### Requirements
Update the data beginning at the line that has "Screen dimensions: 810x622" and stopping after the line that has "Looking at the", changing "Tick" to "Check" and leaving everything else as it is. Give only those lines, and leave the pictures out of your answer.

### Data to use
━━━━

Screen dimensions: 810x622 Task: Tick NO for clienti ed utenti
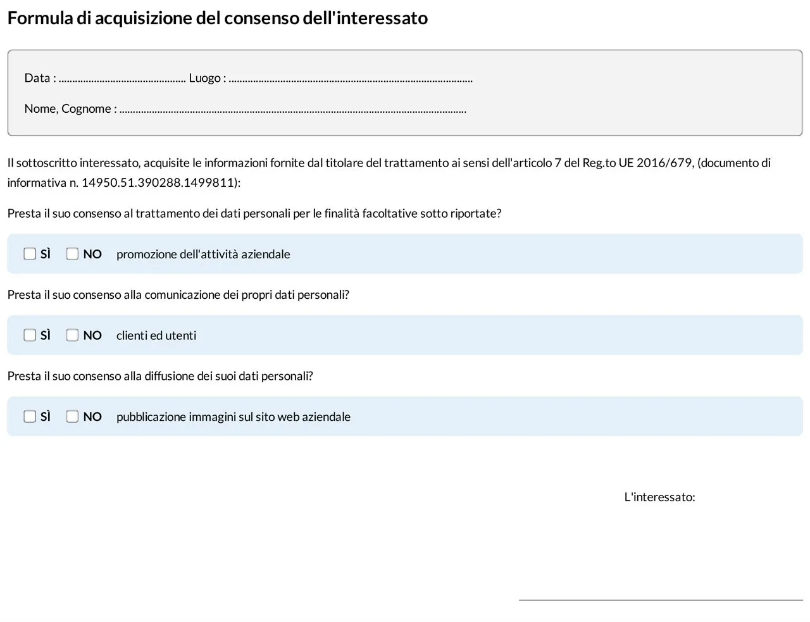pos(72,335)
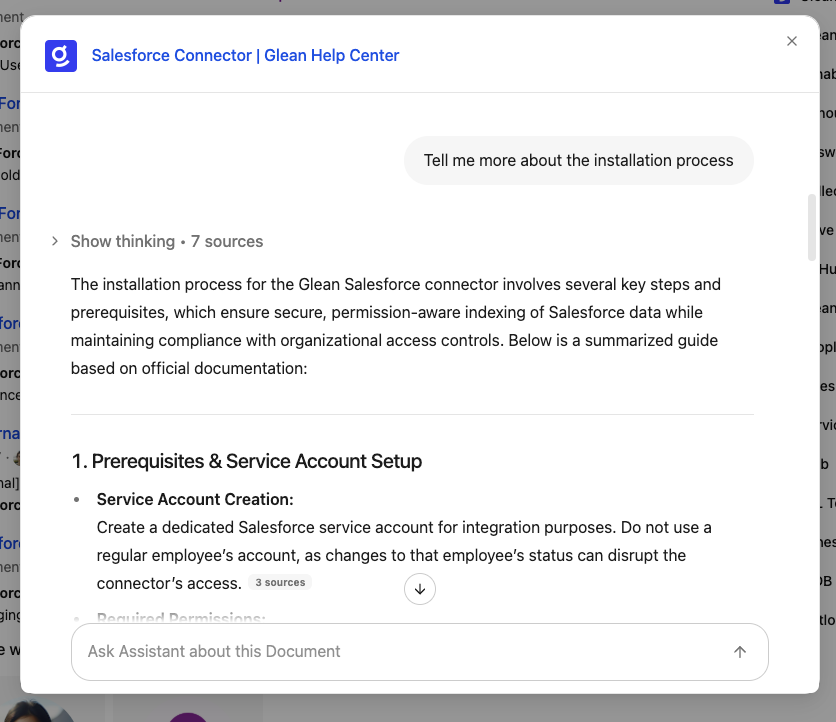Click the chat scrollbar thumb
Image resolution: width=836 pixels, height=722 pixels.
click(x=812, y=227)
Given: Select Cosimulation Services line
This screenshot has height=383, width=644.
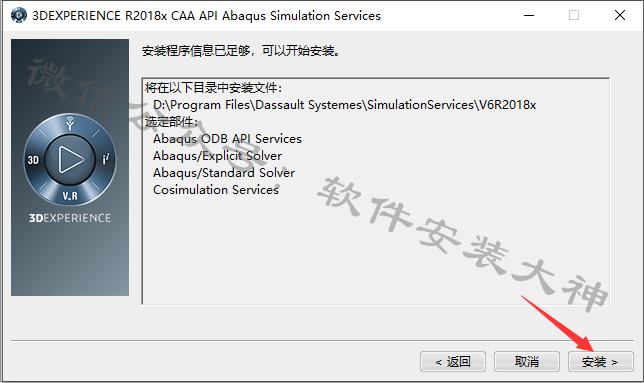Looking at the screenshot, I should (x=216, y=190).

━━━━

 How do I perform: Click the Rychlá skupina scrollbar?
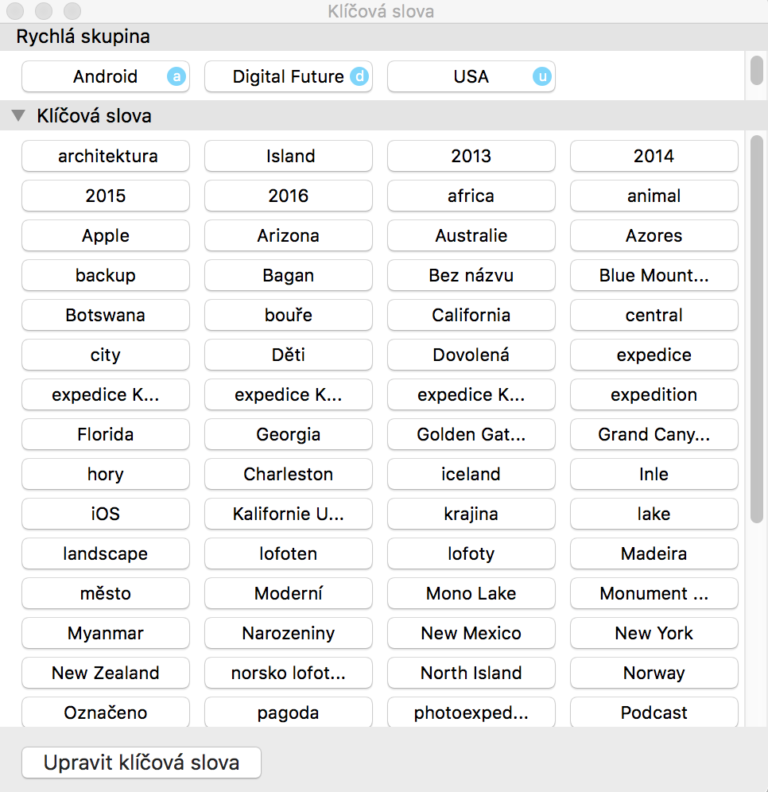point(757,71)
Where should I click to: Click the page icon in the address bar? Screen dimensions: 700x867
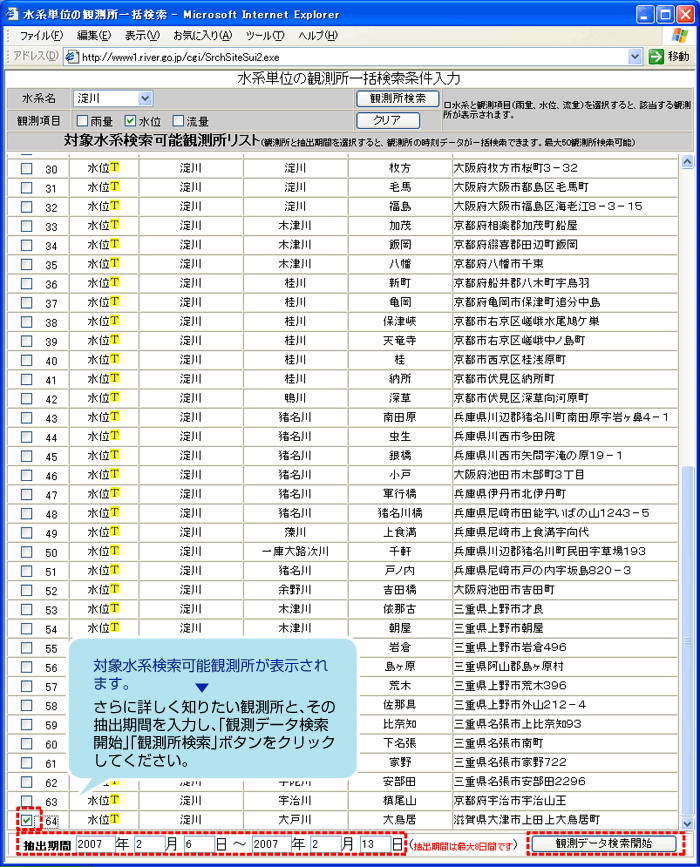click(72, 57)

━━━━

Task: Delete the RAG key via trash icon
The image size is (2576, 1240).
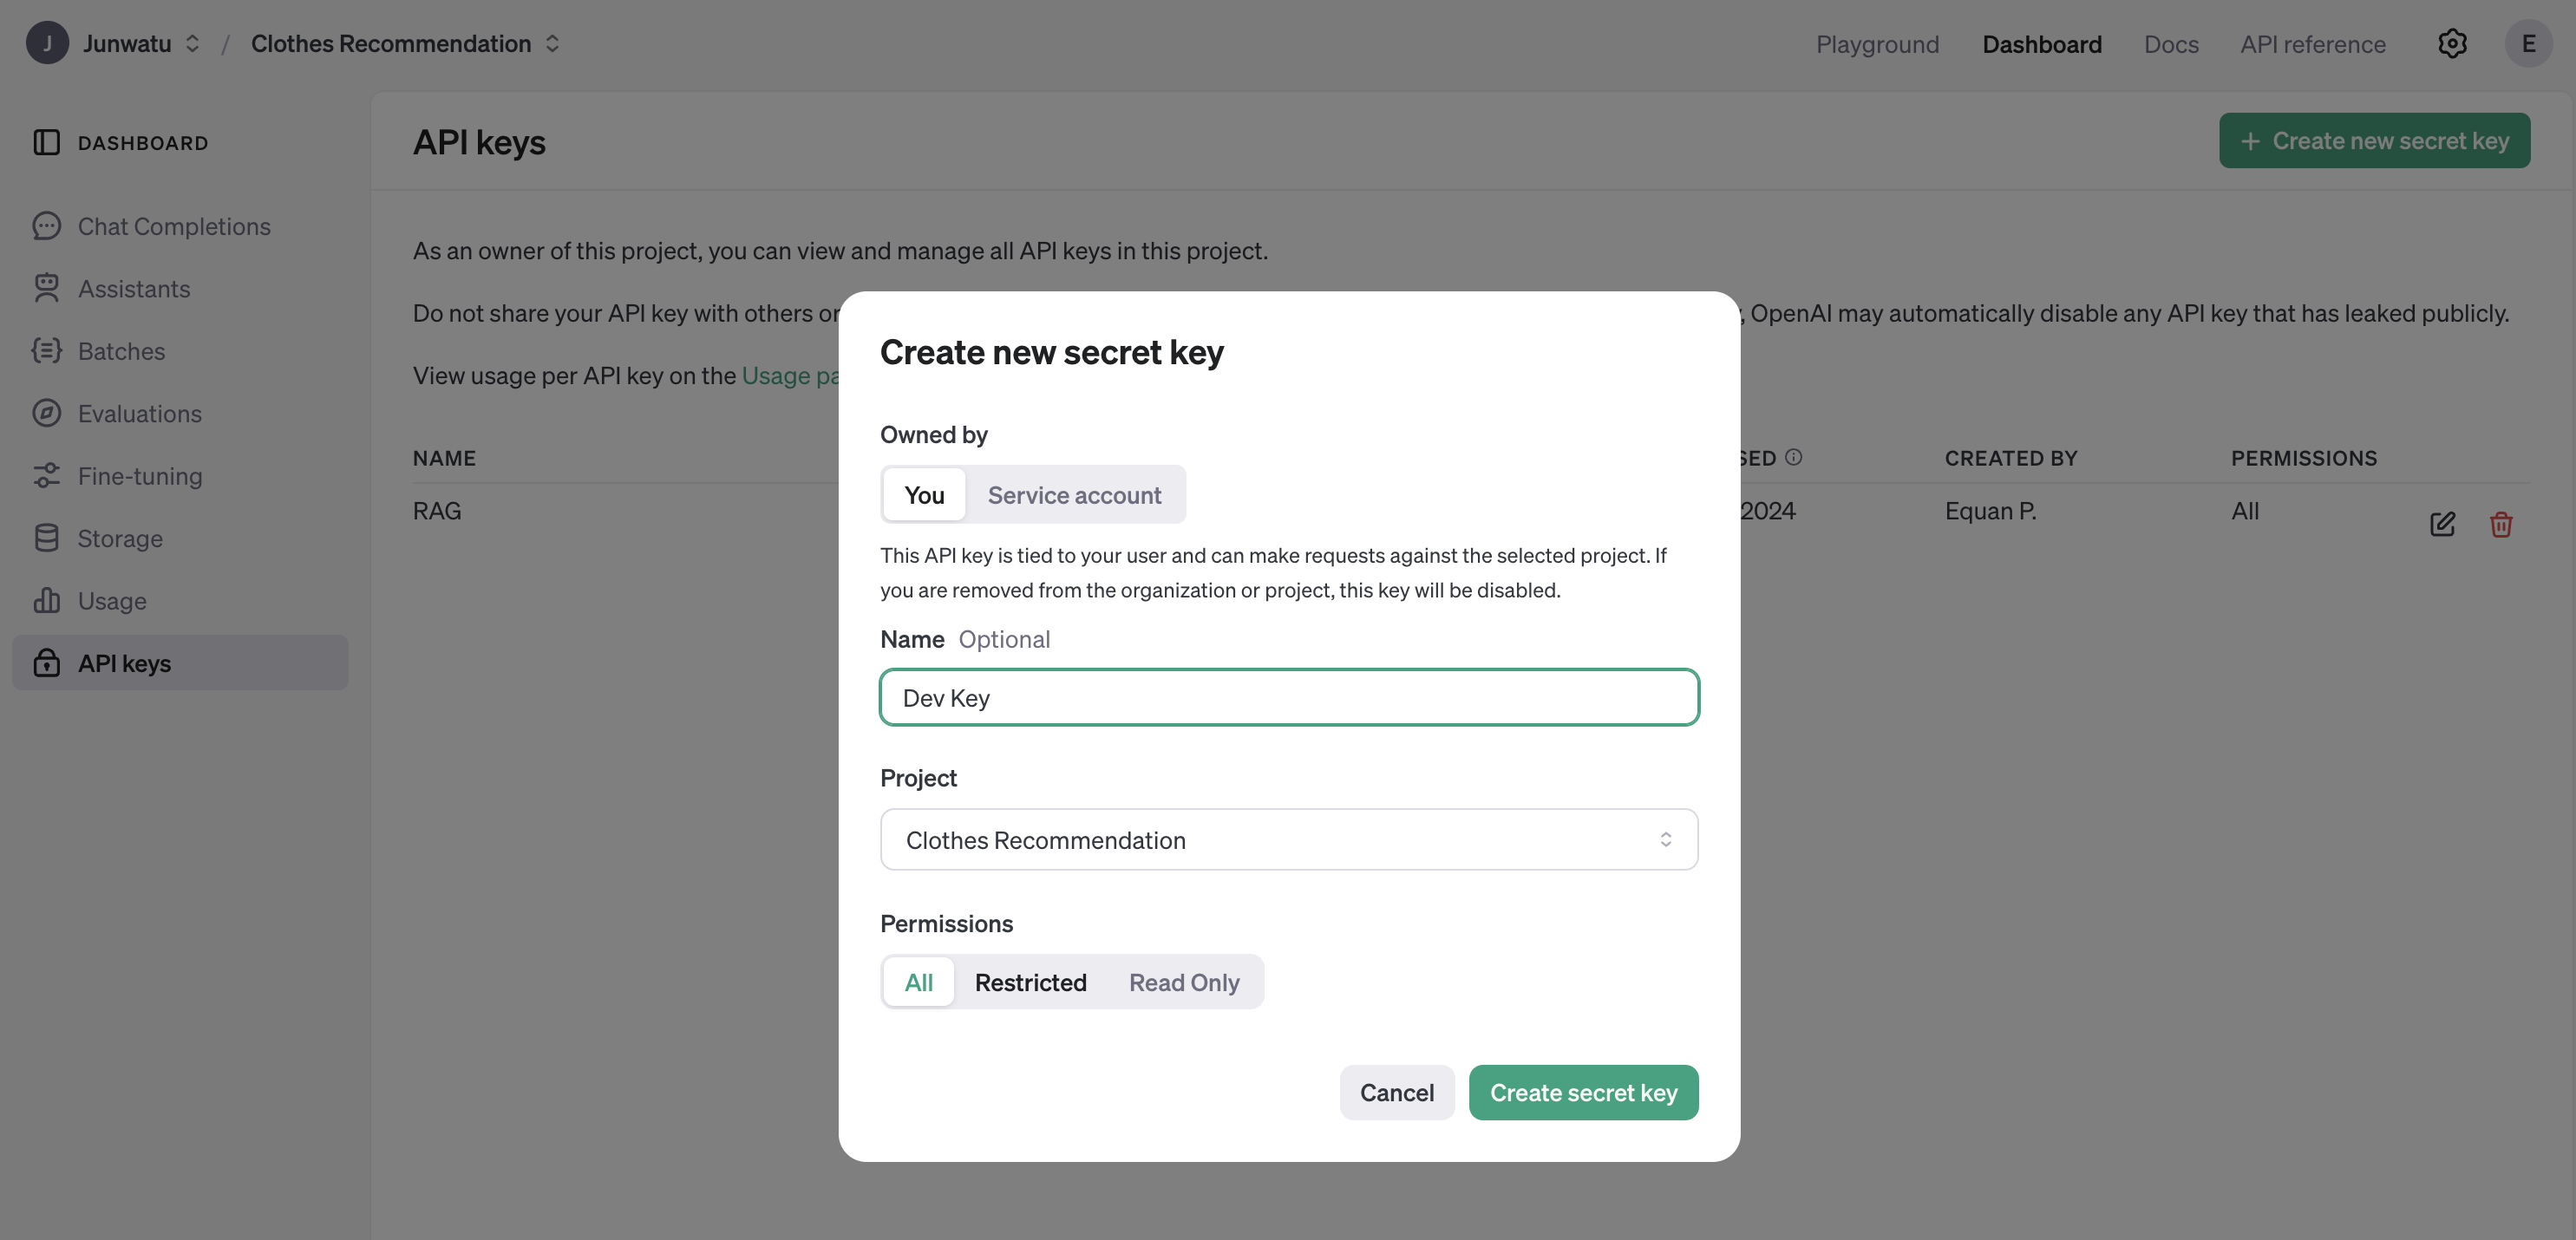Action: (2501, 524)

━━━━

### Exercise output
Screen dimensions: 810x622 Task: Check NO for clienti ed utenti
pos(72,335)
Click the chat scrollbar thumb
Image resolution: width=836 pixels, height=722 pixels.
click(x=812, y=227)
Given: Select Cosimulation Services line
This screenshot has height=383, width=644.
Looking at the screenshot, I should (x=216, y=190).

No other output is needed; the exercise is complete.